▶ _ASSIGNMENT 1_
In the TrustZone forum thread, what directive had to be added before _ns_start?
▶ _ASSIGNMENT 2_
Copy word for word the part of the TrustZone forum thread starting at "I added both" and ending at "to have srs/rfe).".

▶ _SOURCE EXTRACT_
I am working on the trust zone extension on raspberry pi B+ which has the ARM1176JZF-S processor. According to given documentation on arm11, there will be 3 exception vector tables each for Secure world, Non-secure(NS) world and monitor mode resp. And c12 register will hold the base address of both secure and NS world exception vector table base addresses.
I added both these addresses to the c12 register in their corresponding worlds(Secure / NS). I tried SWI (svc) in both worlds. I found that it is working fine in secure world but in the NS world the control goes to the NS reset handler for a SWI instead of SWI handler. I used the following commands :
For secure world : LDR r0, =_start //_start - base address of secure vector table MCR p15, 0, r0, c12, c0, 0 For Non-secure World : LDR r0, =_ns_start //ns_start - base address of non-secure vector table MCR p15, 0, r0, c12, c0, 0
Here is my code: arm_bare_metal/trustzone-smc at master · avk7vk/arm_bare_metal · GitHub
Please let me know the issue here .
Shouldn't _ns_start have some alignment directive before it? Right now it's at offset 0x3c if I'm counting right.
Slightly off topic, you don't need a stack per mode anymore these days (v6 is recent enough to have srs/rfe).
Also, pretty cool that the RPi lets you play with TrustZone, maybe I might get one after all... I like TI's SoCs overall, but very irritatingly on their "GP" (general purpose) devices they make secure world permanently inaccessible*, instead of allowing it to be used freely. Given that TrustZone is essentially a kind of specialized virtualization with extremely fast context switching between the two "VMs", it would be very useful to run an RTOS in secure world in parallel to linux.
*well, thanks to the crappy secrom code I almost got access, except they've also got a piece of logic called the "Secure State Machine" sitting next to the CPU watching it for "suspicious" behavior and when I pulled my trick it got angry at me and hit the reset button. Oh well...
Yes, you were right , there should be ".align 5" directive before it. The last 5 bits of base vector address register are ignored so base vector address should be 32 byte aligned.

▶ _DATASET SECTION_
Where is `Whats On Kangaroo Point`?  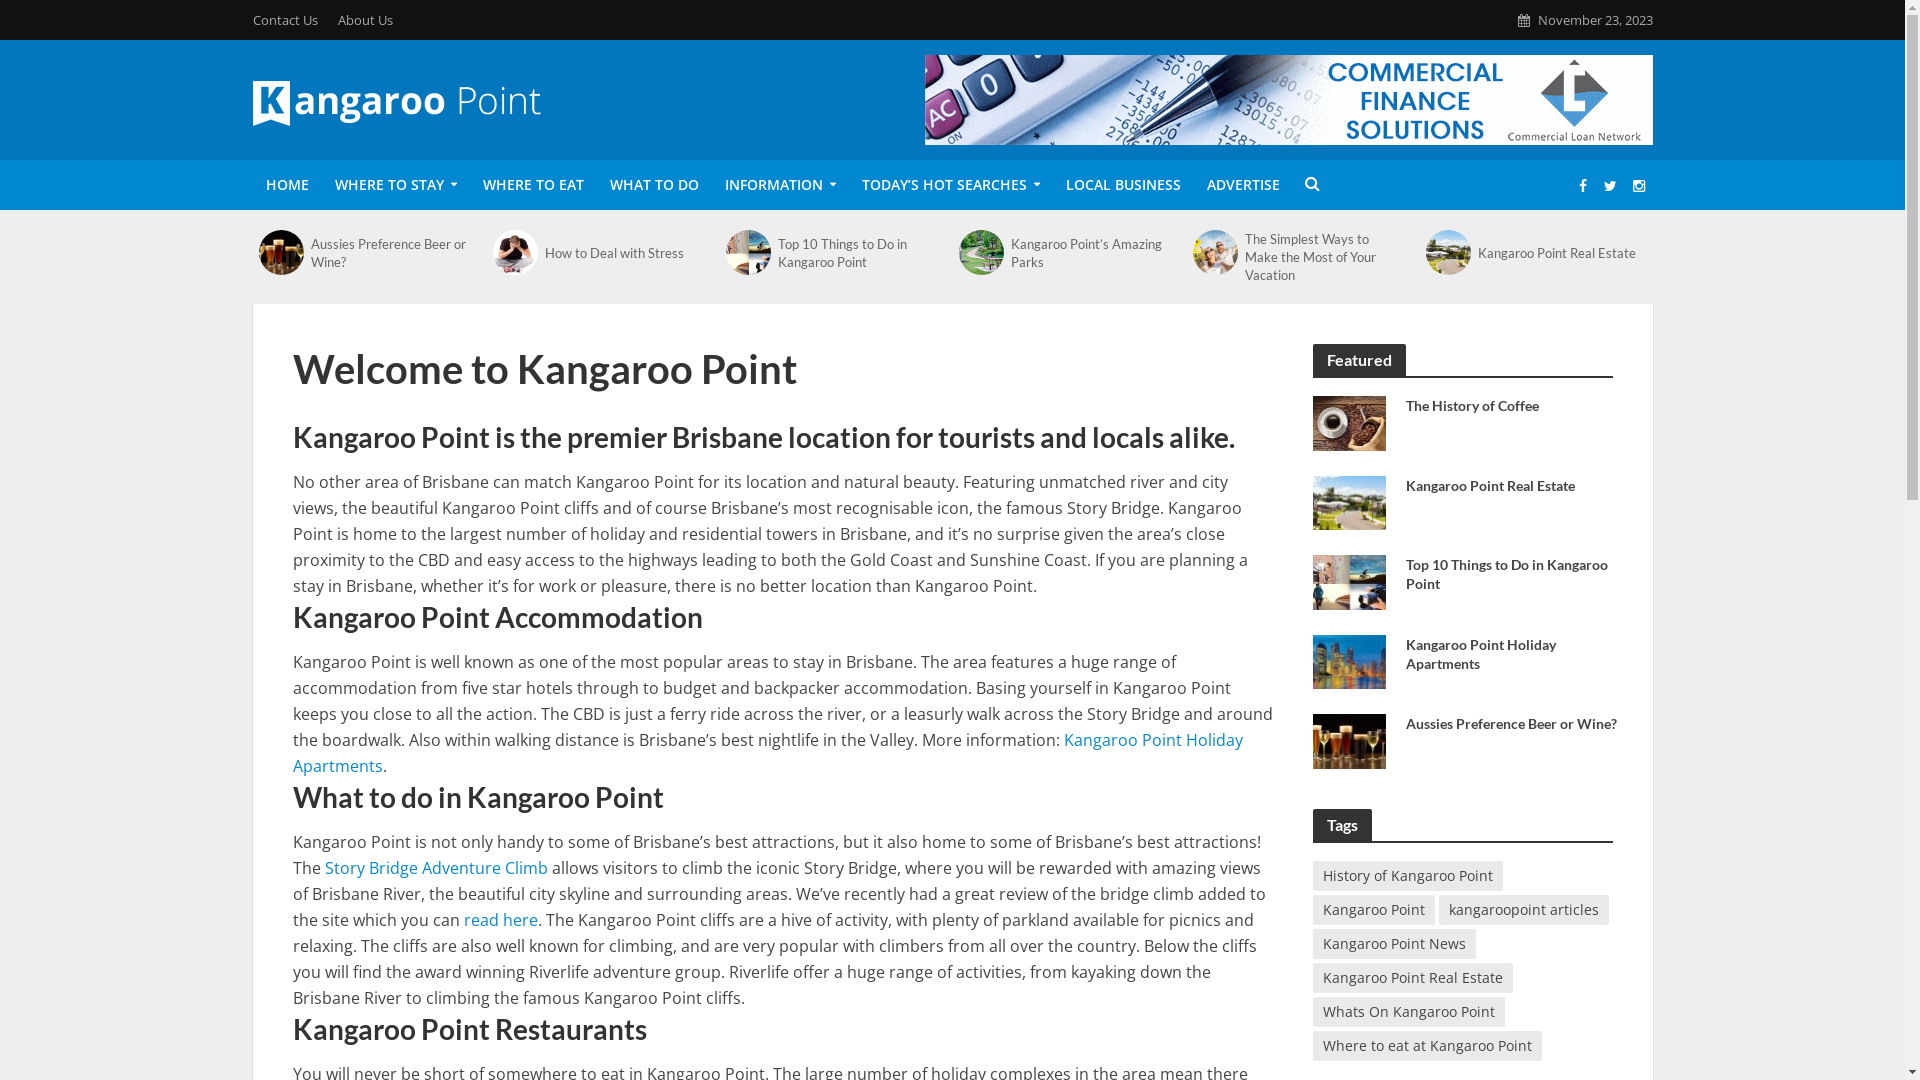 Whats On Kangaroo Point is located at coordinates (1408, 1011).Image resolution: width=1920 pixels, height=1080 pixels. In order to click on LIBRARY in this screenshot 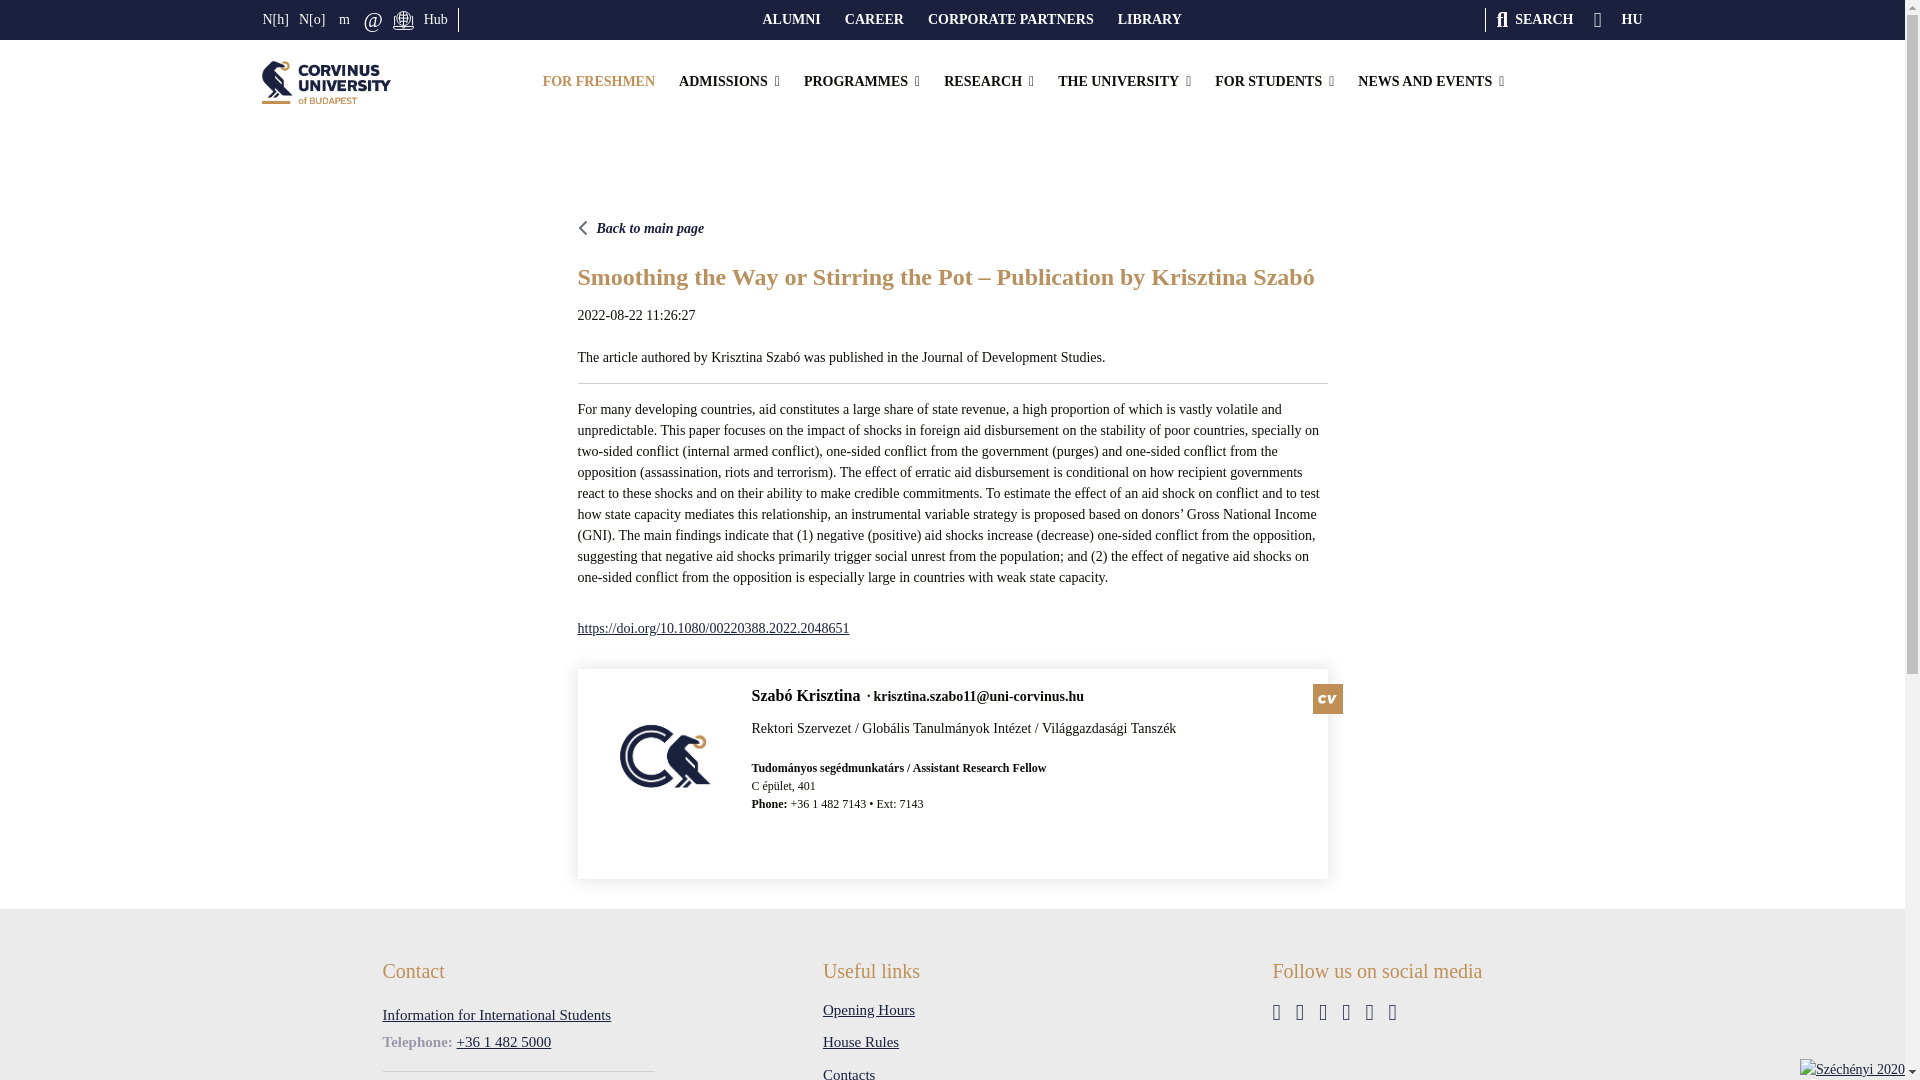, I will do `click(1150, 20)`.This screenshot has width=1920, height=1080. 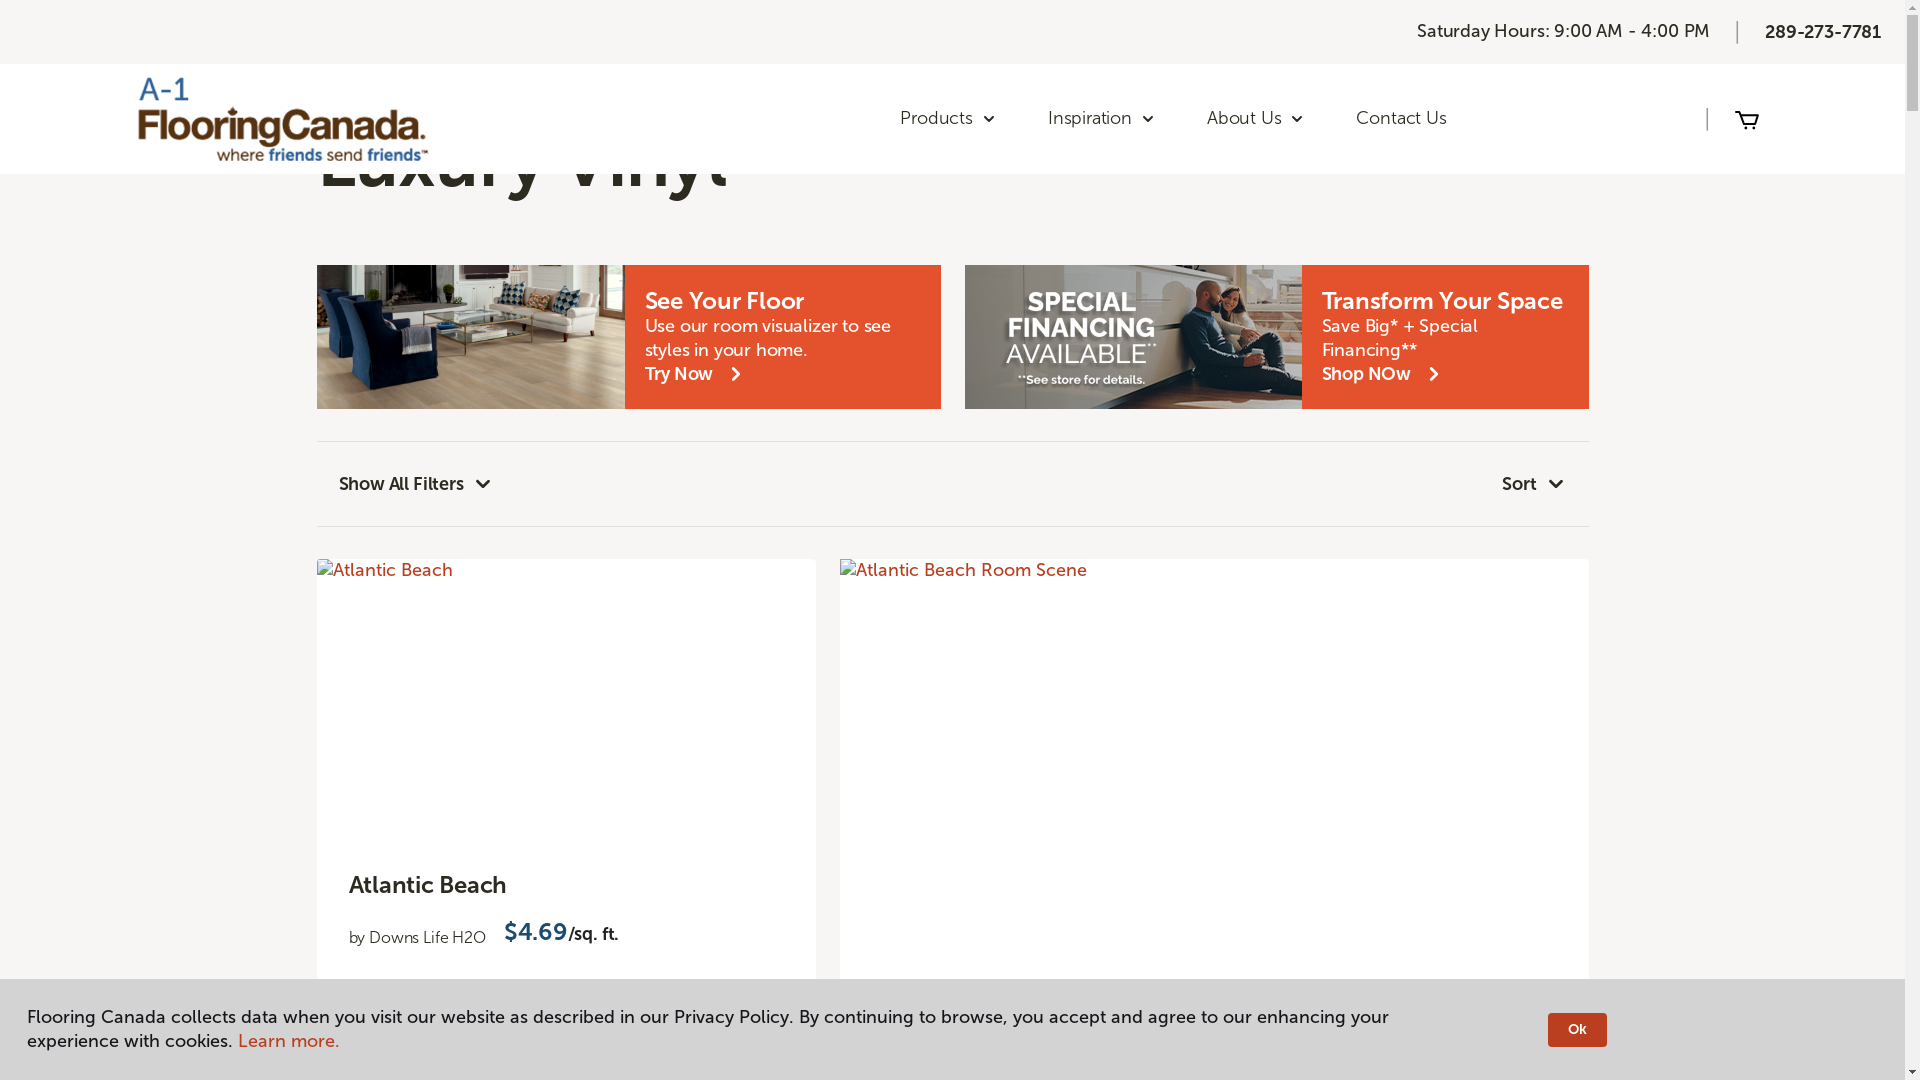 I want to click on Shop NOw, so click(x=1384, y=374).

▶ _ANSWER 1_
An ".align 5" directive.

▶ _ANSWER 2_
I added both these addresses to the c12 register in their corresponding worlds(Secure / NS). I tried SWI (svc) in both worlds. I found that it is working fine in secure world but in the NS world the control goes to the NS reset handler for a SWI instead of SWI handler. I used the following commands :
For secure world : LDR r0, =_start //_start - base address of secure vector table MCR p15, 0, r0, c12, c0, 0 For Non-secure World : LDR r0, =_ns_start //ns_start - base address of non-secure vector table MCR p15, 0, r0, c12, c0, 0
Here is my code: arm_bare_metal/trustzone-smc at master · avk7vk/arm_bare_metal · GitHub
Please let me know the issue here .
Shouldn't _ns_start have some alignment directive before it? Right now it's at offset 0x3c if I'm counting right.
Slightly off topic, you don't need a stack per mode anymore these days (v6 is recent enough to have srs/rfe).